### DATA LISTING:
** start **

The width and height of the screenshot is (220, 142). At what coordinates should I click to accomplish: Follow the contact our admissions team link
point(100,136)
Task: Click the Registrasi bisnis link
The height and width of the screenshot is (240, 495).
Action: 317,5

** end **
** start **

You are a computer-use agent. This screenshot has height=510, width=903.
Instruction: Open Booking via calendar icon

** end **

### YOUR TASK:
Turn the lines of the listing from the one holding "Task: Click the Registrasi bisnis link" through the one holding "Action: 317,5", both included, into a numbered list with blank lines dropped.

### COMPLETED TASK:
1. Task: Click the Registrasi bisnis link
2. The height and width of the screenshot is (240, 495).
3. Action: 317,5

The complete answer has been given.